A proper inventory of printed books had to wait until MacLean's Typographia Scoto-Gadelica or Books printed in the Gaelic of Scotland from the Year 1567 to the Year 1914 which then created the major bibliographical listing of works in Scottish Gaelic. Rev Donald introduced his mission with the following words: ‘I have searched the leading libraries of Great Britain and have been in communication with Colonial and Continental Libraries and Booksellers. I have approached private collectors as far as I could go and I have for many years scanned and noted the pages of booksellers' and auctioneers' catalogues.'

Major private libraries included those of the Marquesses of Bute in Mount Stuart and the Dukes of Argyll at Inveraray and these yielded key texts. For example the beginning of all accounts of the printed book in Scottish Gaelic is Bishop John Carswell's ‘Book of Common Order', often referred to as ‘Knox's Liturgy', which was the service book prepared by the reformers of the church in Scotland under the leadership of John Knox following the Reformation in 1560. The first edition appeared in 1562 and the liturgy continued to be issued in successively updated editions until the Westminster Assembly in 1643. Knox's Liturgy was then translated into Gaelic by John Carswell as ‘Superintendent of Argyll' in 1567. MacLean's judgement was: ‘The first book printed in Gaelic of which there are only three imperfect copies known' and he goes on to describe the examples inspected in the library of the Dukes of Argyll, in Edinburgh University Library and in the British Museum. Neither scholarship nor antiquarian booksellers have succeeded in adding any further example to this frail remnant and it has been edited and printed twice since, the first scholarly edition being a reprint by Rev Dr Thomas MacLauchlan in 1873 and most recently the definitive treatment by R L Thomson of the University of Leeds for the Scottish Gaelic Texts Society in 1970.
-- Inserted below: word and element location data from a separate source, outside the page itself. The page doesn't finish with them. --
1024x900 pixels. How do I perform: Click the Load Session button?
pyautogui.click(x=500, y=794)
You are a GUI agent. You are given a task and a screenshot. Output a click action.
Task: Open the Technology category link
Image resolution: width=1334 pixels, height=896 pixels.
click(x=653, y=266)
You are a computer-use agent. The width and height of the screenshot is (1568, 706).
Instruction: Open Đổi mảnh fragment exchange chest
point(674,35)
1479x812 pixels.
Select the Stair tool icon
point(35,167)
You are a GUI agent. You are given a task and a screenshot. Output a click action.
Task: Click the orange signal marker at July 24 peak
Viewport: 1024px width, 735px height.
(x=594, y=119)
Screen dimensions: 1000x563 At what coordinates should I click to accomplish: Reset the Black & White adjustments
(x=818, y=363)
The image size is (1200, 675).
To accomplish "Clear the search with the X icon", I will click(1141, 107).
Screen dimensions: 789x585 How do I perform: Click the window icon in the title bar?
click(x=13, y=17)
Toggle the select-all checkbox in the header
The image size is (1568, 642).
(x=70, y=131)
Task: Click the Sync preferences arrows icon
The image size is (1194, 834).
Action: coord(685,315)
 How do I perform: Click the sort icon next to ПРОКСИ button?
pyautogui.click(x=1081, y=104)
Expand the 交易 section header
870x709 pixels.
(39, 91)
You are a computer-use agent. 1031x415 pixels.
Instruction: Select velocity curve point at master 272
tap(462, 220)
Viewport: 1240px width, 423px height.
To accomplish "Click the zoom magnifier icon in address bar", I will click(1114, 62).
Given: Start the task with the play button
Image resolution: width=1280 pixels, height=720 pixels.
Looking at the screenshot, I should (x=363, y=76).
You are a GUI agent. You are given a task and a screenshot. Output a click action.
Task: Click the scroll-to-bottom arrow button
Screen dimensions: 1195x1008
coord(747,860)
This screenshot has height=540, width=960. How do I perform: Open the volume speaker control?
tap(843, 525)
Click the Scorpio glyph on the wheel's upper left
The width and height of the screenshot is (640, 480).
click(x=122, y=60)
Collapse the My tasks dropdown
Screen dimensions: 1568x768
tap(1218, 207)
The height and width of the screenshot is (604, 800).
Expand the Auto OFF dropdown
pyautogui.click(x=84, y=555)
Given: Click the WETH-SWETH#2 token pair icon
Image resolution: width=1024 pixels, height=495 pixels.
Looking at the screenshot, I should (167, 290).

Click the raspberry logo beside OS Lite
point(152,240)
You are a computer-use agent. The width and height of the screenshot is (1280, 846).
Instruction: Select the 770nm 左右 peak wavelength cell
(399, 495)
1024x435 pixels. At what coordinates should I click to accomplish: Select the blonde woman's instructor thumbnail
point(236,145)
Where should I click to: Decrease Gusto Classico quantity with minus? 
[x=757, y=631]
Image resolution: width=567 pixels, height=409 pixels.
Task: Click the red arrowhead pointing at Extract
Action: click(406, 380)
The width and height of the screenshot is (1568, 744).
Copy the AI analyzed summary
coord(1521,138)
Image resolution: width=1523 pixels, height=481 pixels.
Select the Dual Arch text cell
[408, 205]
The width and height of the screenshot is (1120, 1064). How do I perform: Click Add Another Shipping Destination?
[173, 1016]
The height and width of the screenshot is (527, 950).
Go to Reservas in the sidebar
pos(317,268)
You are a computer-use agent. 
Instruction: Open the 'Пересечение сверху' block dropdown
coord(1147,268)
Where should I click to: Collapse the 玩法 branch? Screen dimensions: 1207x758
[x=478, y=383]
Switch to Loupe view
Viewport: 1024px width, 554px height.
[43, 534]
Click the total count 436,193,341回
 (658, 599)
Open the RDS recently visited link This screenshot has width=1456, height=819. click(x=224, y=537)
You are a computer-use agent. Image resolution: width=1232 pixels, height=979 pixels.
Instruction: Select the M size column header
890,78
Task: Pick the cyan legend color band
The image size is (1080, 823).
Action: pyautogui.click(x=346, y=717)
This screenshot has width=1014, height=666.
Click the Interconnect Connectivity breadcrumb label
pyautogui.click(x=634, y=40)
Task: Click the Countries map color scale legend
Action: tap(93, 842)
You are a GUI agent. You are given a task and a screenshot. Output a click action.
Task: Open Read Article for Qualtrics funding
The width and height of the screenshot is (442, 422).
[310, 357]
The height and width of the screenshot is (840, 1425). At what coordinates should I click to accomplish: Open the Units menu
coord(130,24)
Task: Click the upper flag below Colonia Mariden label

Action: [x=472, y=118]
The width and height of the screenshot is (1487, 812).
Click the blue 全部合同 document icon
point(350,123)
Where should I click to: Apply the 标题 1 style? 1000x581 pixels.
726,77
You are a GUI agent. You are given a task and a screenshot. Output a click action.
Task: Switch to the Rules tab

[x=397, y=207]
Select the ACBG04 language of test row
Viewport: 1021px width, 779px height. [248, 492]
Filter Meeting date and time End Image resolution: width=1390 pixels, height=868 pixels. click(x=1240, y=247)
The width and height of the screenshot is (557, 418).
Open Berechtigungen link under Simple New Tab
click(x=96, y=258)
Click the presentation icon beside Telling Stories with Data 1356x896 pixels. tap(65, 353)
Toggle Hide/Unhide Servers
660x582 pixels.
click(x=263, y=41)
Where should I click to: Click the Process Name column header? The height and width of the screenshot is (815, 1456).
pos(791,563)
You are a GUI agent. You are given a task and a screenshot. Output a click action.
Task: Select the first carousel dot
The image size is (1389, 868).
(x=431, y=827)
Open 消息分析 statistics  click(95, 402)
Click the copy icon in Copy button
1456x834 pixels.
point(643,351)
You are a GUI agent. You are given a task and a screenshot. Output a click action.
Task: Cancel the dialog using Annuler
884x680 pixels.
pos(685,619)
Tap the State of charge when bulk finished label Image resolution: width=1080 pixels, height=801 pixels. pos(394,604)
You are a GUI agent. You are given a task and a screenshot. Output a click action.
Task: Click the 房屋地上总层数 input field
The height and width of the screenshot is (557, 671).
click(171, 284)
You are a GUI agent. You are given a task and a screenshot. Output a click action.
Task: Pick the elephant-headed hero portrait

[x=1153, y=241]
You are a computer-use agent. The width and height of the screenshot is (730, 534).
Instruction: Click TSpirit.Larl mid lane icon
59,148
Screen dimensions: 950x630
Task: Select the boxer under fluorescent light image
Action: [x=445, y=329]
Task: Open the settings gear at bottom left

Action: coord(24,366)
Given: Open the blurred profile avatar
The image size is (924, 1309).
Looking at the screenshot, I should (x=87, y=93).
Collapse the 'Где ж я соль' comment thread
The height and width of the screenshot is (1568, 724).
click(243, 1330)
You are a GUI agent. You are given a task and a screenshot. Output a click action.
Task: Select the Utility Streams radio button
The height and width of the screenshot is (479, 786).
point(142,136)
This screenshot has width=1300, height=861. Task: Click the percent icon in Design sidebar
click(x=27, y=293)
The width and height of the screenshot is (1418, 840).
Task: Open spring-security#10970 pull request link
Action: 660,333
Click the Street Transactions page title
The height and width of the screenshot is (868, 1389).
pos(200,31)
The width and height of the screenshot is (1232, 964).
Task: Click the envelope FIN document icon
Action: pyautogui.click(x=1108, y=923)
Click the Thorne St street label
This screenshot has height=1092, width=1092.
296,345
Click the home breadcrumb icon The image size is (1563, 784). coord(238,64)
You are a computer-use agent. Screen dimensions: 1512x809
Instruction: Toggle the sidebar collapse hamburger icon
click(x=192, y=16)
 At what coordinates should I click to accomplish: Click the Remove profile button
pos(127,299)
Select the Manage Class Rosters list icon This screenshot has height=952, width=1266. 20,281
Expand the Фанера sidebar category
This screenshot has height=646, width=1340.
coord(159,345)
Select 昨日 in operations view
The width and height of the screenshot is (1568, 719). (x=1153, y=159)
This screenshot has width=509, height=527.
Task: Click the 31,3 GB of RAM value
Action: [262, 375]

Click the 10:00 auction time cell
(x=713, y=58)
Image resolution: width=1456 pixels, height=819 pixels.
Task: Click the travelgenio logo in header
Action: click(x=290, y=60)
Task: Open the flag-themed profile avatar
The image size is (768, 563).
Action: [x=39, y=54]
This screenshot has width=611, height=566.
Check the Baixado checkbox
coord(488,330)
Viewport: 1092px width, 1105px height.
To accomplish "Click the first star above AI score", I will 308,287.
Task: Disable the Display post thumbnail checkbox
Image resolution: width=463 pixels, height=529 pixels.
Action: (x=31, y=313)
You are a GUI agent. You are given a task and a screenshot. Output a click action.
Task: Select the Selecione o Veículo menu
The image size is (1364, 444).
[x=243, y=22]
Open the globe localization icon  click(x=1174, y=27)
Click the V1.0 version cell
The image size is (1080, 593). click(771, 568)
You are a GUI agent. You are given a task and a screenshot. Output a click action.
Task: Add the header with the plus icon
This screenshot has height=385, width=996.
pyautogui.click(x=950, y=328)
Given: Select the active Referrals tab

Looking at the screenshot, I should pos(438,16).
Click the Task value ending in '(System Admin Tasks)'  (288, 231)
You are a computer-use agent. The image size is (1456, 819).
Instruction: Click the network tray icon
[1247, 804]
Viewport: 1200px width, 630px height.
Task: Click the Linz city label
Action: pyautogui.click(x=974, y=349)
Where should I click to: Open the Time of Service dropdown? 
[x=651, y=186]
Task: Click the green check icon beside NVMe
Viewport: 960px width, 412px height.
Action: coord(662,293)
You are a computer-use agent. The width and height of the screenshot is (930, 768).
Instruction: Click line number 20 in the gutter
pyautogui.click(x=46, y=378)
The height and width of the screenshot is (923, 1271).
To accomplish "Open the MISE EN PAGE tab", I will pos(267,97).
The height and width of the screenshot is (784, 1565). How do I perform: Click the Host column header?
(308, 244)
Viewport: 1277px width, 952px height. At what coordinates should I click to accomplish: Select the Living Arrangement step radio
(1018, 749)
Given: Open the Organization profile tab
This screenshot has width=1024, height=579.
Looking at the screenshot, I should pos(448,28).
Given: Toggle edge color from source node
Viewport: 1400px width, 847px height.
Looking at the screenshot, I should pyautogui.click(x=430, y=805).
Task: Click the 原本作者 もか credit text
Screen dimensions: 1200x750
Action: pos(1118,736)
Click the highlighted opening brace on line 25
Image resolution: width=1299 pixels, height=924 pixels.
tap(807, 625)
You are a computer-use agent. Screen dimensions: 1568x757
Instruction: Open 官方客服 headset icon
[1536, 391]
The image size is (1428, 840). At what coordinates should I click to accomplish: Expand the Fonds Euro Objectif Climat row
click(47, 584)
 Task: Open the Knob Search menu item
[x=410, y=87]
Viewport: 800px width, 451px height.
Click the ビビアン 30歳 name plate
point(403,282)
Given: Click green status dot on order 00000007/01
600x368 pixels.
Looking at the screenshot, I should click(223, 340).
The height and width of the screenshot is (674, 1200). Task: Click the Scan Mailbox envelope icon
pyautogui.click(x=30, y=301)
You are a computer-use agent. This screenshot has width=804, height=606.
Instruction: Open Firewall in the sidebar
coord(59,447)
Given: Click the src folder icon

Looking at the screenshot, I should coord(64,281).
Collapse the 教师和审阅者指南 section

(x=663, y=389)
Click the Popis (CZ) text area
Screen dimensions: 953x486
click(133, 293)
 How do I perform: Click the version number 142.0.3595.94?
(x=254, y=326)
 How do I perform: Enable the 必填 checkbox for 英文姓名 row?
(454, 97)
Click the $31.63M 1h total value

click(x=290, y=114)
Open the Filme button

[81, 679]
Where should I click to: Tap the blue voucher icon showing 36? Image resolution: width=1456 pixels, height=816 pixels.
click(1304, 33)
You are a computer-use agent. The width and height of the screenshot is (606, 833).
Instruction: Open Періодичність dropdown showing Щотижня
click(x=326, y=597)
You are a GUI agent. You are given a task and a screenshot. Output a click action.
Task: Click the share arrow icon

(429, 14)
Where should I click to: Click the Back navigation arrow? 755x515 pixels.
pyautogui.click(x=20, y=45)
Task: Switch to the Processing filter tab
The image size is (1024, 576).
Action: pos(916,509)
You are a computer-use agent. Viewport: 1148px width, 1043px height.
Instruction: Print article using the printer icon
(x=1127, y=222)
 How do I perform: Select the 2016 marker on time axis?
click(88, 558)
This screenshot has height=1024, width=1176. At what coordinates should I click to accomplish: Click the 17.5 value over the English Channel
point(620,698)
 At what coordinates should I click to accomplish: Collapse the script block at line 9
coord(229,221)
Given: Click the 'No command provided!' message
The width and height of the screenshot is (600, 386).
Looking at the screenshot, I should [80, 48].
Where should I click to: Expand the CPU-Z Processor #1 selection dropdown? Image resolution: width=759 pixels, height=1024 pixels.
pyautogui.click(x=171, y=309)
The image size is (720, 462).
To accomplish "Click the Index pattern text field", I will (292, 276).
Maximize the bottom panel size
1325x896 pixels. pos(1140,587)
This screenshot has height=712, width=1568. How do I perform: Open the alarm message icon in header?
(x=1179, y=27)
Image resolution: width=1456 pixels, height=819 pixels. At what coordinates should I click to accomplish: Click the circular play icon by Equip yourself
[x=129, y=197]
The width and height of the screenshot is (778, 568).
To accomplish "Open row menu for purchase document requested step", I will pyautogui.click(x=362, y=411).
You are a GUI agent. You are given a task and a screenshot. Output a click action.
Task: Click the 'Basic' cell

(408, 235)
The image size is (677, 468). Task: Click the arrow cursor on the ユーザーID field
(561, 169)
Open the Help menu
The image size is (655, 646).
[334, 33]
With the relative flood of Gaelic books being printed in the twentieth century, and especially since the 1914-18 War, a new listing of works in Scottish Gaelic began in the 1960s. A committee based on the Edinburgh Central Library, the National Library of Scotland and Edinburgh and Glasgow Universities began to record titles of Gaelic books published since 1915 held in libraries throughout the United Kingdom, mostly being in the major collections of Gaelic books in the National Library, Edinburgh University Library and the Mitchell Library in Glasgow. The product of this work was the Scottish Gaelic Union Catalogue. A List of Books Printed in Scottish Gaelic from 1567 to 1973, published by the National Library of Scotland in 1984. The details include locations and this essential bibliographical tool offers a finding list for books in Scottish Gaelic amounting to 3,038 titles with distinguishing features such as the 265 editions of the Bible, from items 79 -344.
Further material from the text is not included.